Read the : Vindolanda tablet 248 below. Then, in no more than 1,500 words, write a critical analysis of it as a source of evidence, using the following to help you to structure your answer:
- briefly provide its context
- discuss any points of significance in respect of the following:
- what this source reveals about the northern frontier of the Roman empire and the military community associated with it.
Vindolanda tablet 248
TVI Publication No. 21
Vindolanda Inventory No. 188
A letter from Niger and Brocchus to Cerealis.
Vindolanda tablet 248. Accessed via Vindolanda Tablets Onlin © Centre for the Study of Ancient Documents, The British Museum and other copyright holders. (To open a link in a new window or tab, right-click and select Open in new window/tab. Or, to open in a new tab, hold the Ctrl key as you select it.)
‘Niger and Brocchus to their Cerialis, greeting. We pray, brother, that what you are about to do will be most successful. It will be so, indeed, since it is both in accord with our wishes to make this prayer on your behalf and you yourself are most worthy. You will assuredly meet our governor quite soon. (2nd hand) We pray, our lord and brother, that you are in good health … expect … (?) (Back, 1st hand) To Flavius Cerialis, prefect of the cohort …’
1 Niger et Brocchus Ceriali
2 suo salutem
3 óptamus frater it quot
4 acturus es felicis-
5 simum sit erit autem
6 quom et uotis nostris
8 conueniat hoc
9 pro te precari et tú
10 sis dignissimus con-
11 sulari n(ostro) utique ma-
12 turius occurres
13 op<t>amus frater
14 bene ualere te
15 domine [traces] no. exspec
1 [Fl]au[io] Cerial[i
2 [prae]f(ecto) coh(ortis)
This assignment is related to Block 1 and associated materials. Before attempting this question you should listen to the audio recording ‘Working with inscriptions’ and complete Block 1, Unit 4, Activity 4.4.
You are already familiar with source analysis and the types of information that can be gained from reading the Vindolanda tablets from your work in Block 1, Unit 4, Section 4.2. Over the course of Block 1 you have developed the skills required to analyse different types of source from a critical standpoint and to think about how primary evidence can be used to answer particular questions about the Roman empire. This question employs the same structure as the source analysis activities that you completed in Block 1, Unit 3 and in Activity 4.4. These activities will help you to pick out the significant details of the source in your answer. In preparation to write your answer, first identify the points which you think are significant and then note down why you think they are significant. Thinking of the broader issues to which the source relates will help you to develop your discussion and assess the value of the source. Remember to consider what you are asked to relate the source to and what topics it can (or cannot) be used to explore.
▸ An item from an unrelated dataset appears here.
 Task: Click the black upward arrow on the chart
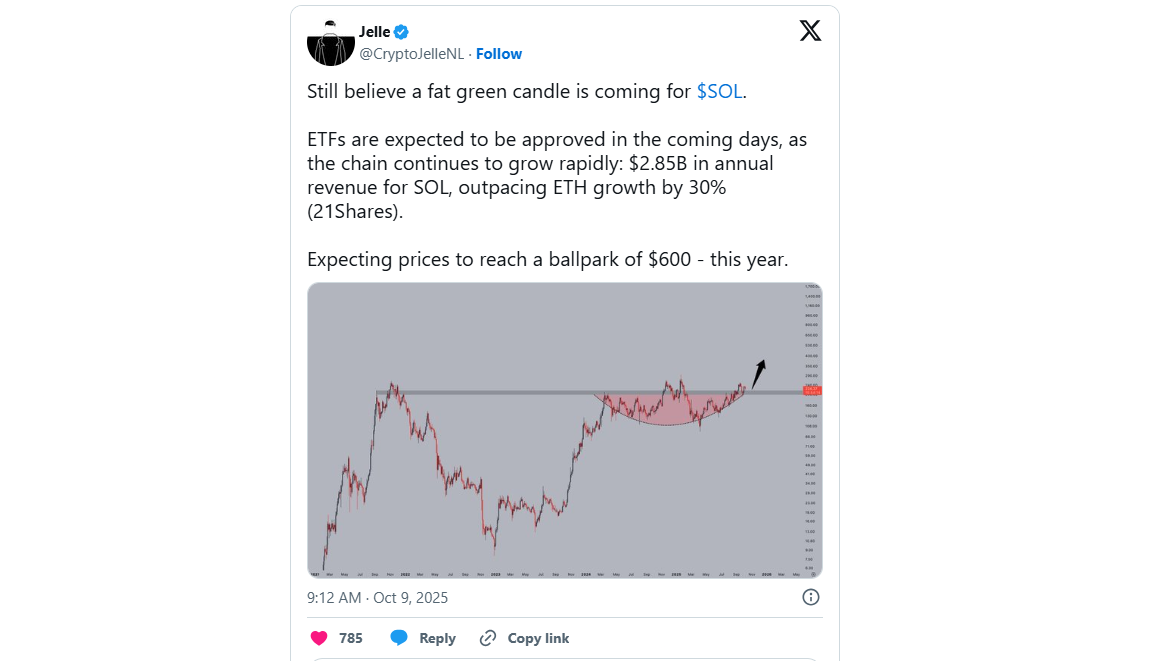[759, 372]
You will have to make a judgement as to how to balance your answer between content, form and what the source reveals about the northern frontier of the Roman empire and the military community associated with it (in other words, its value as a source of evidence for this subject). You will need to discuss critically the significance and value of the source; saying that Flavius Cerealis is prefect of the cohort is simply extracting an apparently factual statement from the text (content). You will need to go further and discuss the significance of this particular text. For example, what does it tell us about who was living in this part of the Roman empire? What information can be gained from it about the activities which took place on the northern frontier? How reliable is it as a source of evidence for these questions? To help with this you may also wish to refer briefly to other sources that you have studied in Block 1. Do not just paraphrase or copy out the information that you can identify within the text or the notes on the Vindolanda Online website (‘Niger and Brocchus send their greetings to Cerealis’), but explain the significance of this information (‘The fact that this letter was written by Niger and Brocchus suggests that …’).
Note that there is much which cannot be known for certain about an archaeological source like this, for example, the precise date at which the tablet was written or the details of the people with which it was associated. You are entitled to suggest your own interpretations of these uncertainties and their consequences, as long as you can justify them. You might, for example, wish to consider whether the contextual evidence for the tablet and where it was found offer any clues that you might use to interpret it. Do these impact upon your assessment of its value as a source of evidence for what can be known about the northern frontier of the Roman empire and the military community associated with it?
If you refer to any additional sources or secondary scholarship, such as the Vindolanda Tablets Online website, be sure to provide references and make sure that you follow the Harvard system carefully when formatting any references and bibliography. See the section on Using sources in the Assessment Guide.